In 1982, 150 Icelanders went to the NATO base in Keflavík to look for “elves who might be endangered by American Phantom jets and AWACS reconnaissance planes.” In 2004, Alcoa had to have a government expert certify that their chosen building site was free of archaeological sites, including ones related to huldufolk folklore, before they could build an aluminium smelter in Iceland. In 2011, elves/huldufolk were believed by some to be responsible for an incident in Bolungarvík where rocks rained down on residential streets. In 2013, proposed road construction from the Álftanes peninsula to the Reykjavík suburb of Garðabær, was stopped because elf supporters and environmental groups protested, stating that the road would destroy the habitat of elves and local cultural beliefs. Rumour has it that the Elves participated in this rally but because they could make themselves invisible, no-one saw them, but some say they did hear them.

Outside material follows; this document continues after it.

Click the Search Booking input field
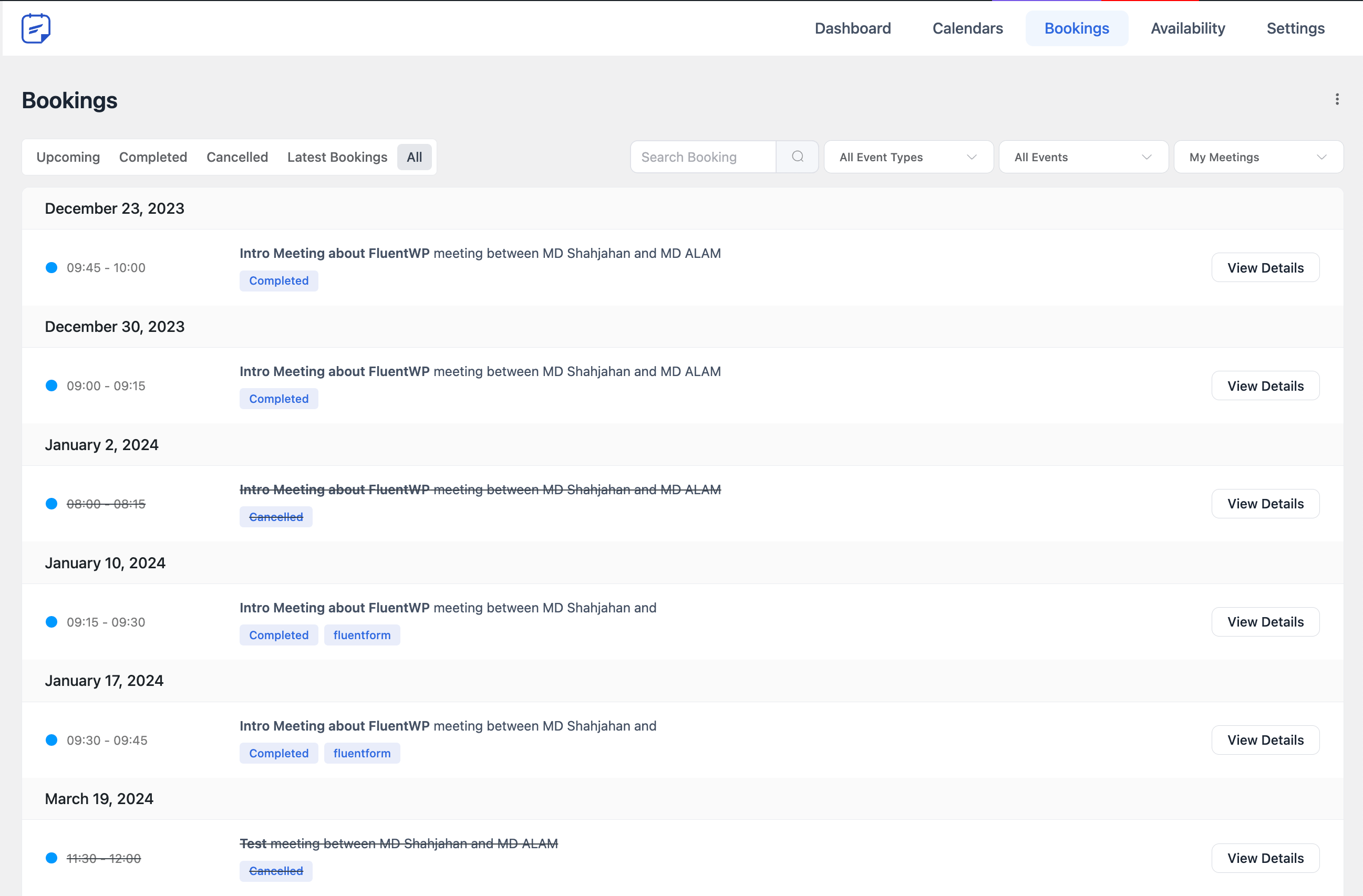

The Christianization of Iceland in the 11th century brought with it new religious concepts. According to one Christian folk tale, the origins of the hidden people can be traced to Adam and Eve. Eve hid her dirty, unwashed children from God, and lied about their existence. God then declared: “What man hides from God, God will hide from man.” In other words God gave them invisibility, should they choose to use it. Other Christian folktales claim that hidden people originate from Lilith, who was banished from the Garden of Eden for disobeying Adam, or are fallen angels condemned to live between heaven and hell.
There are four Icelandic holidays considered to have a special connection with the hidden people: New Year’s Eve, Thirteenth Night (January 6), Midsummer Night and Christmas night. Elf bonfires (álfabrennur) are a common part of the holiday festivities on Twelfth Night (January 6). There are many Icelandic folktales about elves and hidden people invading Icelandic farmhouses during Christmas and holding wild parties. It is customary in Iceland to clean the house before Christmas, and to leave food for the Huldufolk on Christmas. On New Year’s Eve, it is believed that the elves move to new locations, and Icelanders leave candles to help them find their way. On Midsummer Night, folklore states that if you sit at a crossroads, elves will attempt to seduce you with food and gifts; there are grave consequences for being seduced by their offers, but great rewards for resisting. Food and gifts sounds like a better option to me.
The Icelandic Elf School in Reykjavík organizes five-hour-long educational excursions for visitors. Hafnarfjörður offers a “Hidden Worlds tour”, a guided walk of about 90 minutes. It includes a stroll through Hellisgerdi Park, where the paths wind through a lava field planted with tall trees and potted bonsai trees in summer, and said to be peopled with the town’s largest elf colony. Stokkseyri has the Icelandic Wonders museum, where “Museum guests will walk into a world of the Icelandic elves and hidden people and get a glimpse of their life.”
Sounds like a definite Bucket List trip to me.